“Se qualcuno si fosse riconosciuto in uno dei personaggi presenti nei racconti, sappia che ogni riferimento è puramente casuale”.
Si conclude così, con citazione del titolo, il libro di Antonio Manzini.
Per i lettori, pagine specchio di quella che è l’industria culturale, che gira attorno a tutti i suoi attori: librai, editori, scrittori, ufficio stampa.
Per quelli che, in qualche modo, ci vorticano in questa industria, sette racconti che si aprono come voragini in cui caderci dentro con tutte e due le scarpe. Faticoso risalire e prendere le distanze.
Impossibile negare le evidenze narrate con cinismo, direi quasi assassino.
Ogni pagina è uno schiaffo. La gloria che poi diventa il nulla, i grandi sogni che si scontrano con la realtà, secca e malata, orientata a un unico scopo.
“Eppure quando aveva cominciato a lavorare nell’editoria le intenzioni erano altre. I libri servono. I libri sono i mattoni di una società, si diceva, i libri sono la barriera al pensiero unico, ai terrorismi teocratici, ai pensieri acritici, i libri sono l’ancora di salvezza e il livello di civiltà di una società. I libri siamo noi, ci rappresentano, pensiamo e viviamo perché ci sono dei libri da leggere. Tutti i figli di puttana del mondo si sono scagliati contro i libri, contro la libertà di esprimersi, di dire quello che si ha nel cuore, anche se inviso ai potenti, anche se contrario alle dittature. […] E adesso rendicontazione grande distribuzione grafica accattivante quarta di copertina sconto editoriale in una parola marketing”.
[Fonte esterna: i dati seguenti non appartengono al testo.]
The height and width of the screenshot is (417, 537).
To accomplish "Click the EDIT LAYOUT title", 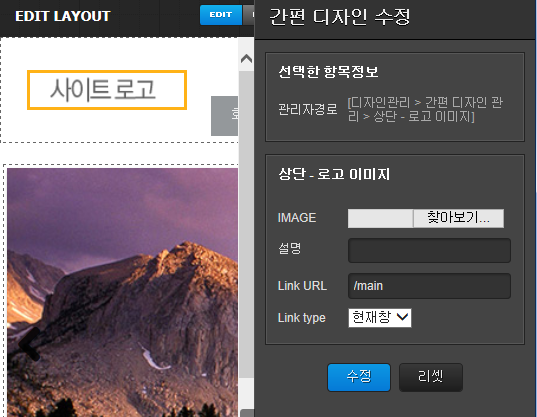I will coord(63,16).
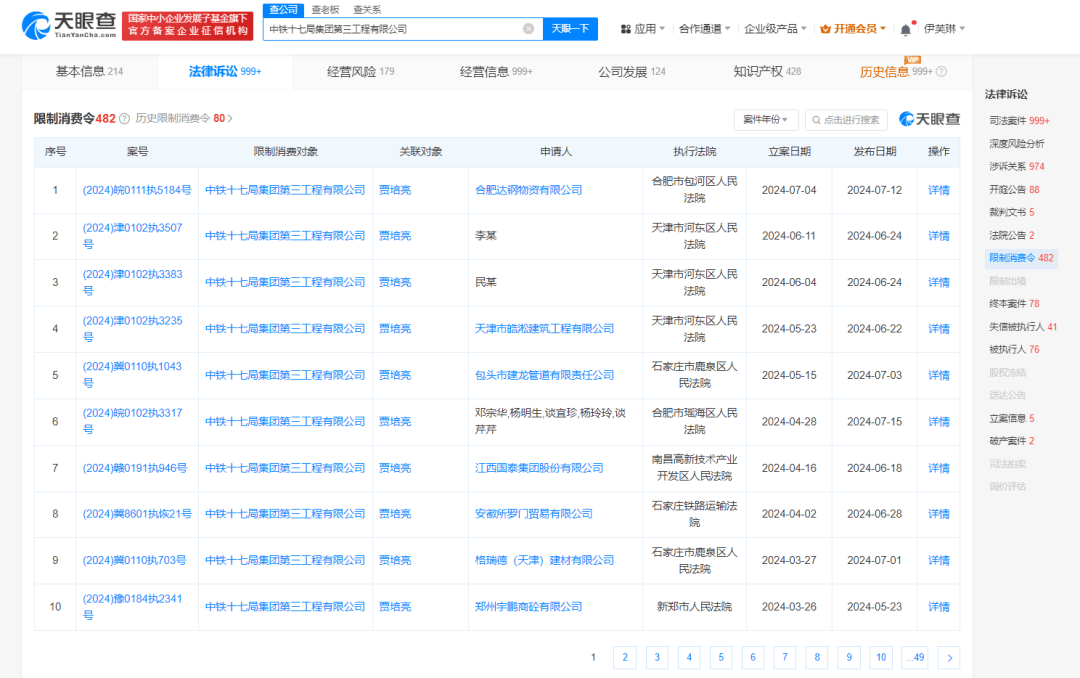Switch to the 知识产权 tab
The width and height of the screenshot is (1080, 678).
(766, 72)
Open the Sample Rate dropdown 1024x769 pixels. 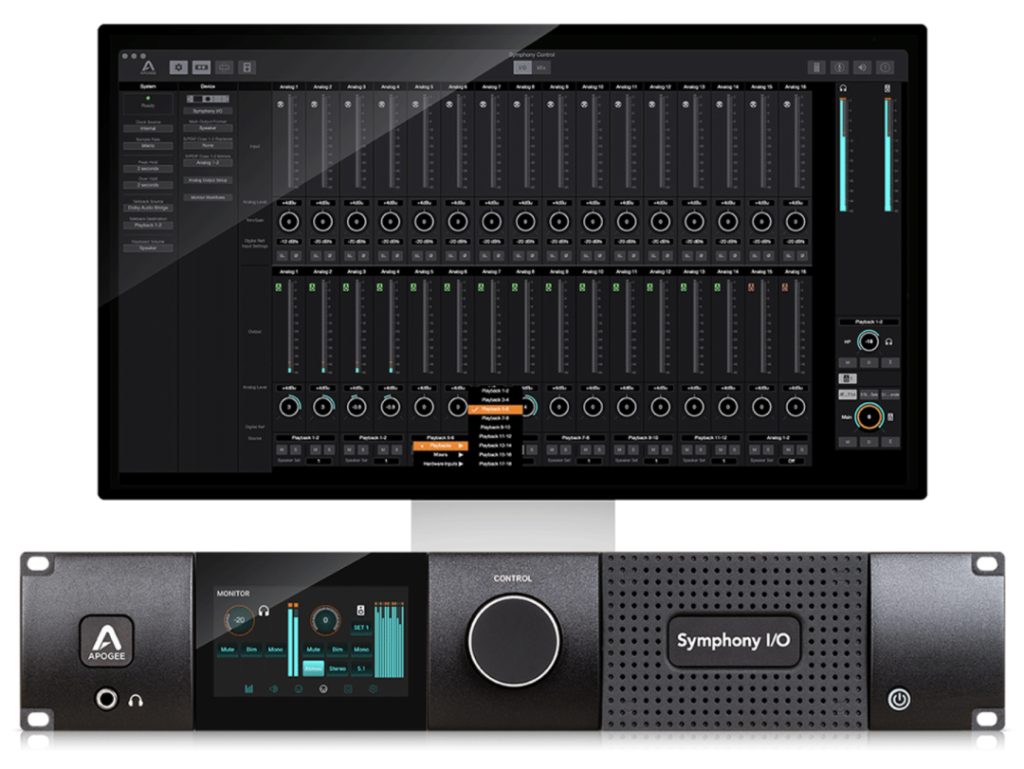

Un mondo dicotomico fatto di illusione e disillusione, moltitudine e solitudine, di lotta e rassegnazione.
Episodi tragici, comici, al limite del grottesco.
Scrittura arguta, sagace, senza sconti ma con una perla di speranza e merito verso il finale.
Un mondo che terrorizza ma allo stesso tempo attira, tiene legati, affascina.
E di cui, personalmente, vorrei sempre sentir parlare.